We decided to take the ROPE and 95 % HDI approach to test for a practical equivalence (or more colloquially known as a zero difference test, similar to a t test approach) because we wanted to be able to leverage existing prior knowledge, and to calculate posterior probabilities and posterior odds. We did not want to be hamstrung with the notion of p values and instead wanted to be able to generate distributions that represented uncertainty and would also represent a notion of actual probability. Our chief concern with p values is that they do not represent biological significance. The ROPE and 95 % HDI approach, on the other hand, allows us to use our biological knowledge to define a response range that we define as being equivalent to 0.

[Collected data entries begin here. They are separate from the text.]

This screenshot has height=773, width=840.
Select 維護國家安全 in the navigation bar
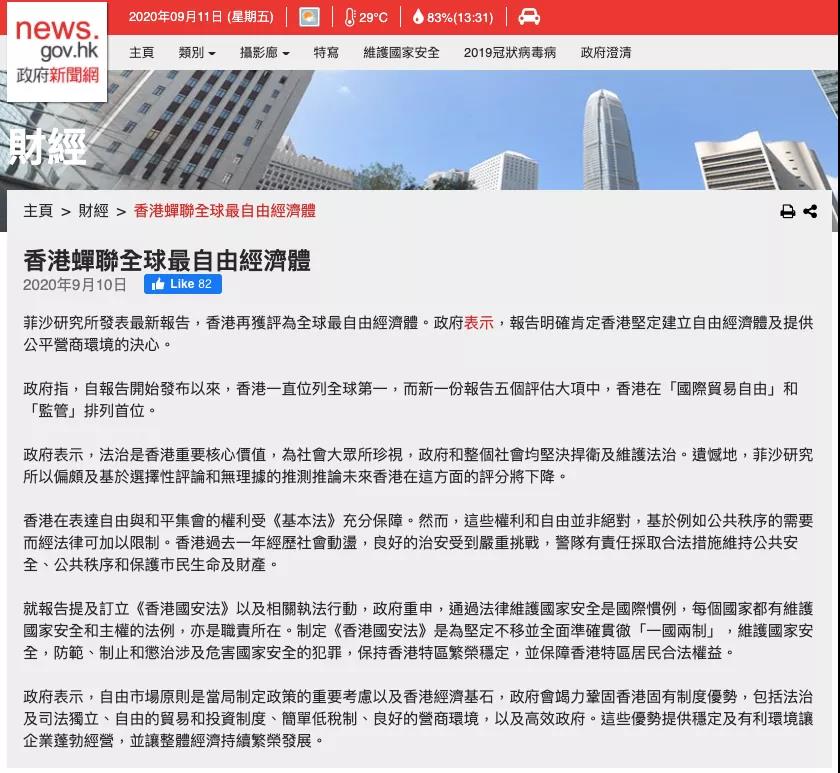pos(401,53)
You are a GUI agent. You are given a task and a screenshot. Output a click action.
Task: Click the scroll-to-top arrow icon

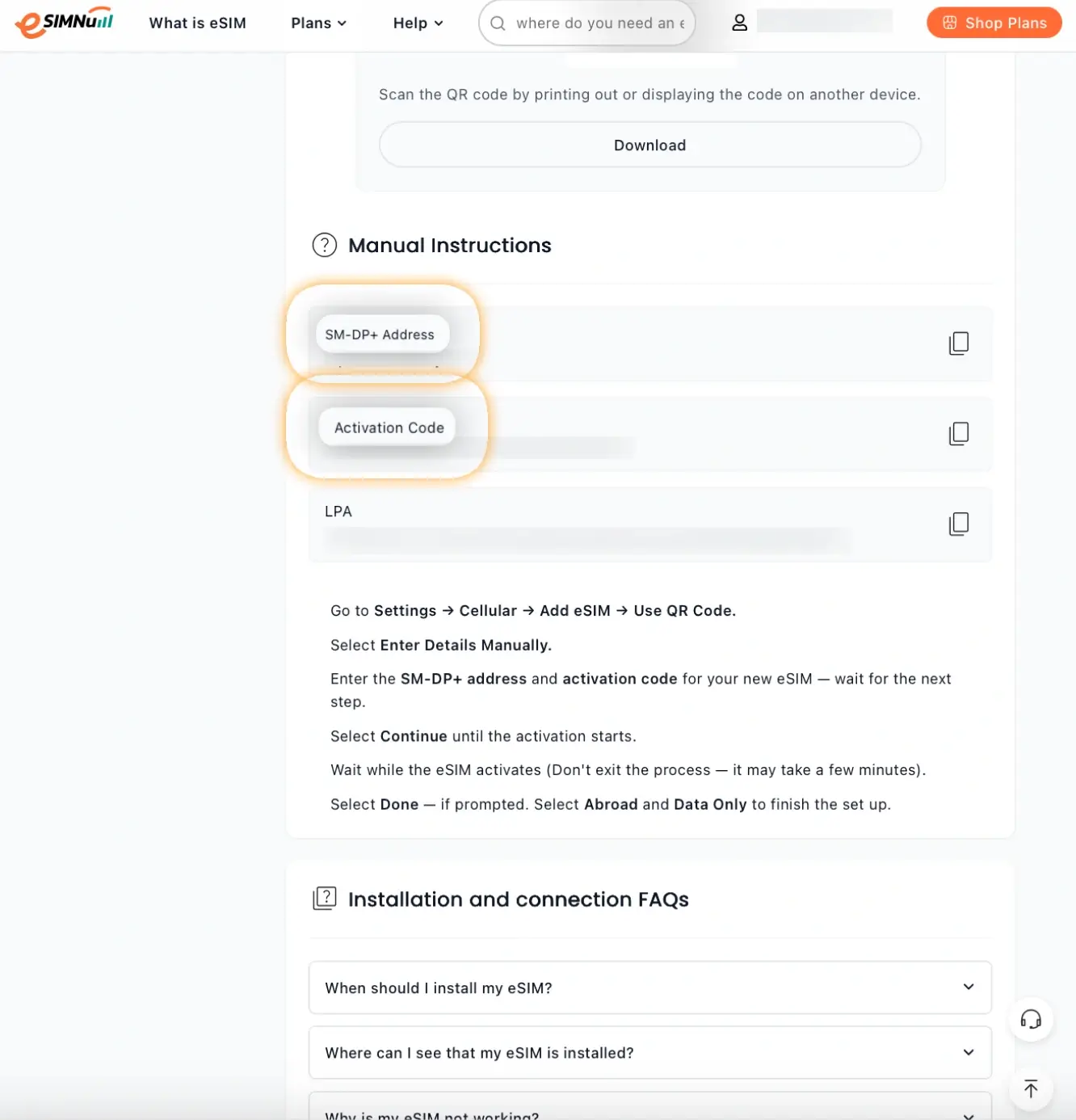pyautogui.click(x=1031, y=1088)
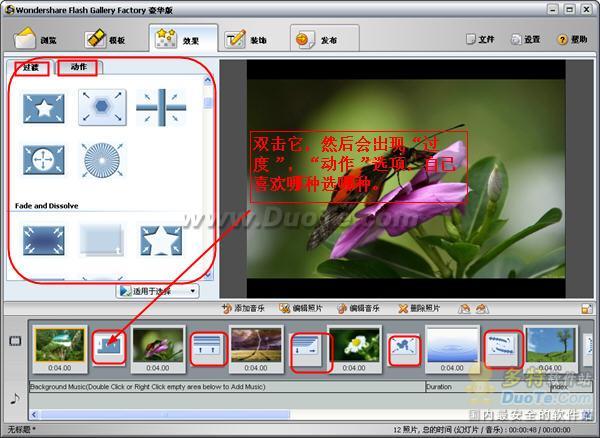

As depicted in Burgoon and Druwe (2015), we can see that a difference of 0 is a credible value, and that the 95 % highest density interval (the values that are greater than the first 5 % of the distribution) includes a region of practical equivalence (ROPE) of 0 ± 5 %. In other words, we accepted the null hypothesis based on our analysis; thus, the tumor incidences in both studies are likely from the same distribution based on the data we have.

After completing that analysis, we identified another study by Tokar et al. (2012) that was conducted prior to the Waalkes study. The control animals in this study appear to be exchangeable with the Waalkes control animals. Thus, we used the Tokar et al. (2012) study as a prior, used the Tokar et al. (2011) study as the likelihood, and calculated the posterior distribution of the control animal tumor incidences for both Tokar et al. studies. We then compared this posterior to the posterior for the Waalkes data. Again, we found that part of the 95 % HDI was within the ROPE—recapitulating the results we found before.

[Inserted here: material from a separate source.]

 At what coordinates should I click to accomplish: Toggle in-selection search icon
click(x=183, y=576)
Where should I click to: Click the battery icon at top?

Next we tested a second null hypothesis: Inorganic arsenic exposure does not increase the lung tumor incidence in mice when taking the Tokar et al. (2011) control tumor incidence into account. Again, we used a Bayesian approach. The advantage of a Bayesian approach is that it allows us to combine prior knowledge with information from the current study. In other words, the Bayesian approach, unlike a frequentist approach, allows us to directly combine the control tumor incidences from the three studies to directly assess Cohen et al. assertion. For this analysis, we use the same approach as before, calculating the posterior distributions and then the difference between the posterior of the inorganic arsenic-treated groups and the posterior of the combined controls. We used the control data from both Tokar et al. studies as our prior.

The posterior distribution of the differences for each of the inorganic arsenic treatment groups is shown in our report (Burgoon and Druwe 2015). Our results agree with Waalkes et al. (2014): The 50- and 500-ppb exposure groups show an increase in lung tumor incidence, while the 5000-ppb group shows the same incidence as the vehicle. The posterior odds ratios for the increase in mouse lung tumor incidence for the 50-, 500-, and 5000-ppb exposure groups were 3.1:1, 3.5:1, and 1.2:1.

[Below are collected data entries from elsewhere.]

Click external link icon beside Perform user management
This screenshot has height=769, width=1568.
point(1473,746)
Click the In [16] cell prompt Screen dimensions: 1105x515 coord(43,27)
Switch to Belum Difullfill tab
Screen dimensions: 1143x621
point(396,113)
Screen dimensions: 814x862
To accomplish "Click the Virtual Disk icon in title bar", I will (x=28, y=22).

In conclusion, we found that Cohen et al.’s assertion with respect to the differences in the control mouse lung tumor incidences and the assertion following from there that the differences in the 50- and 500-ppb exposed groups were anomalies were false given the data presented by Tokar et al. (2011, 2012) and Waalkes et al. (2014). Based on our analysis, the data support the assertion that the difference in incidence between the control groups in Tokar et al. (2011) and Waalkes et al. (2014), as well as Tokar et al. (2011, 2012) and Waalkes et al. (2014), is likely due to sampling. Furthermore, upon taking the control tumor incidence in Tokar et al. (2011) into consideration, integrating it with the control tumor incidence in Waalkes et al. (2014) we were able to affirm that the data support the assertion that inorganic arsenic increases the tumor incidence in the 50- and 500-ppb exposed groups, but not the 5000-ppb group, with odds ratios of 3.1:1, 3.5:1, and 1.2:1, respectively (Burgoon and Druwe 2015).

Thus, based on the published experimental data, we confirm that Waalkes et al. (2014) study demonstrates low-dose inorganic arsenic exposures increase the lung tumor incidences in CD1 male mice.